* **Questions to answer**:
1. Reproduce the passage of the article about Carol Baker's eyesight starting at "Upon arriving at" and ending at "have her back.".
2. List the specific tasks that the article about Carol Baker's eyesight says she could still do at work while she was unable to see.
3. In the article about Carol Baker's eyesight, what did Baker first think was wrong when her sight suddenly deteriorated?

[[ Reading text open ]]

Over the last couple of weeks, Carol Baker has been flipping through pictures of her young grandkids. The images show how they grew over the first few years of their lives, and the little faces which until recently, Baker never knew.
As her sight suddenly deteriorated two years ago, she initially thought there was something wrong with her new glasses or that she'd been given the wrong pair. The Victoria woman has been nearly blind ever since, with her vision reduced to just faint blurs.
Losing her sight also stripped Baker of her independence. Her son had to walk her to the bus stop, she wasn't able to babysit her young grandchildren by herself and the support worker was robbed of providing life-saving efforts to some of Victoria's most vulnerable.
The blindness also led to her falling several times, with the most recent one sending her to hospital as she suffered fractured ribs and other injuries. Baker was set to languish without her sight for likely another year before the health-care system could get her in for surgery.
But that changed after she recently got support from Victoria Orange Shirt Day, which helped Baker connect with a local optometry clinic that performed surgery on one of her eyes in July.
After regaining her sight, she's spent the last few weeks looking at pictures of her two grandchildren who were born after she lost her vision. "It was a happy moment," Baker said of the first time she glimpsed the photos of her family's newest additions.
"My four-year-old granddaughter asked 'Grandma, why are you staring at me?' and then she says 'Oh yeah, you can see me now,'" Baker said with a chuckle. "When I got home, all I did was stare at my granddaughters and my grandson."
She also has another family – one that's equally happy that Baker has her sight back. While working at House of Courage, a Vic West supportive housing site for Indigenous folks experiencing homelessness, she valued being able to offer hands-on help to residents she calls family members.
But not being able to see meant that for the last few years, the support worker who would commonly revive people could only assist others, answer phones, prepare ready-made meals or help with similar tasks. Not being involved during the tough moments drove Baker crazy, but with her eyesight restored, she's been able to once again administer naloxone or use a defibrillator to bring people back from overdoses.
“I love what I’m doing,” Bakers said. “Lately we’ve been lucky because we’ve been able to save them.”
Upon arriving at work, Baker always catches up with the residents. Even those deep in the throws of their addiction will make the effort to say hi and ask how she's doing, she said. And on her first day back following the eye surgery, the residents who call her 'Auntie' or 'Mamacita' swarmed Baker as they were happy to have her back.
For the last few years, she could only recognize the home's family members by their voices. In the last couple weeks, she's seen their faces that, due to the impacts of their substance use, show more than just a couple years of age. Baker took such long glares at the familiar, yet different, faces that the residents echoed her relatives and started to ask why she was staring at them.
"The one, he says, 'I thought for a minute maybe you were hitting on me,'" she said laughing. “Some of them are so hilarious.”
Baker said she thinks some of the members would be lost without her, but they also helped her by serving as her eyes around the site when she couldn't see. Others from work also helped her get through the last few years. As a forever lover of the graveyard shift, the support worker would almost always arrive when it was already dark out, but someone was always there to meet her at the bus stop.

[[ Reading text closed ]]
[[ Supplied data open ]]

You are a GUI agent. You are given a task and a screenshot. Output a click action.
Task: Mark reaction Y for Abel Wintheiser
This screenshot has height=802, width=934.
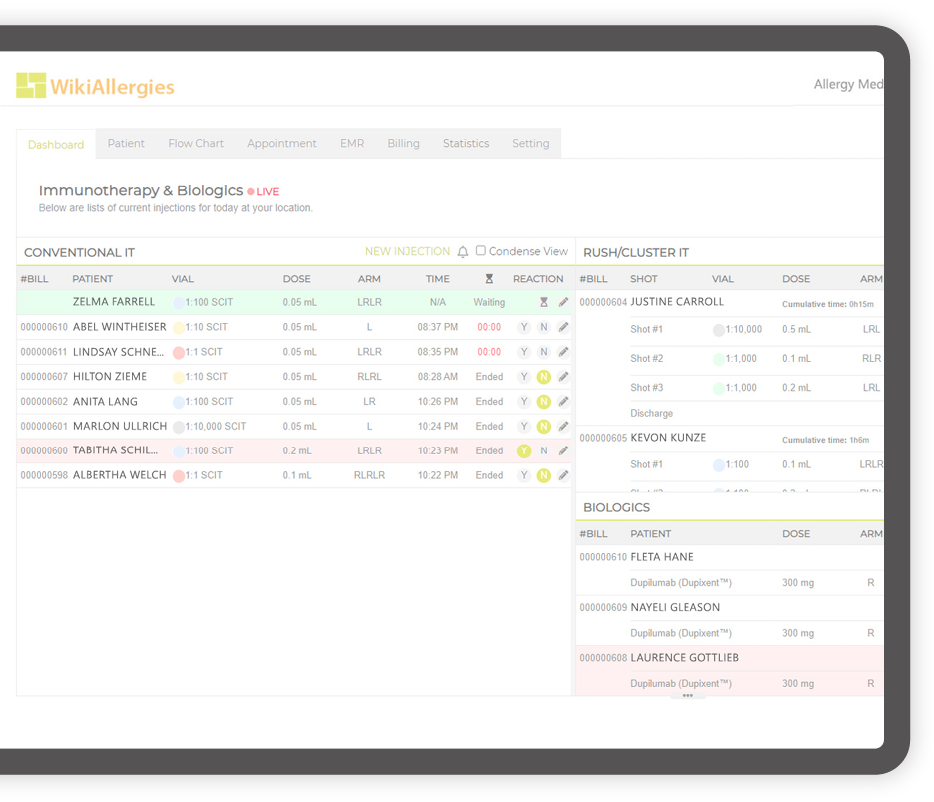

[[ Supplied data closed ]]

* **Exercise responses**:
1.
Upon arriving at work, Baker always catches up with the residents. Even those deep in the throws of their addiction will make the effort to say hi and ask how she's doing, she said. And on her first day back following the eye surgery, the residents who call her 'Auntie' or 'Mamacita' swarmed Baker as they were happy to have her back.

2.
Assisting others
Answering phones
Preparing ready-made meals

3. She thought something was wrong with her new glasses or that she'd been given the wrong pair.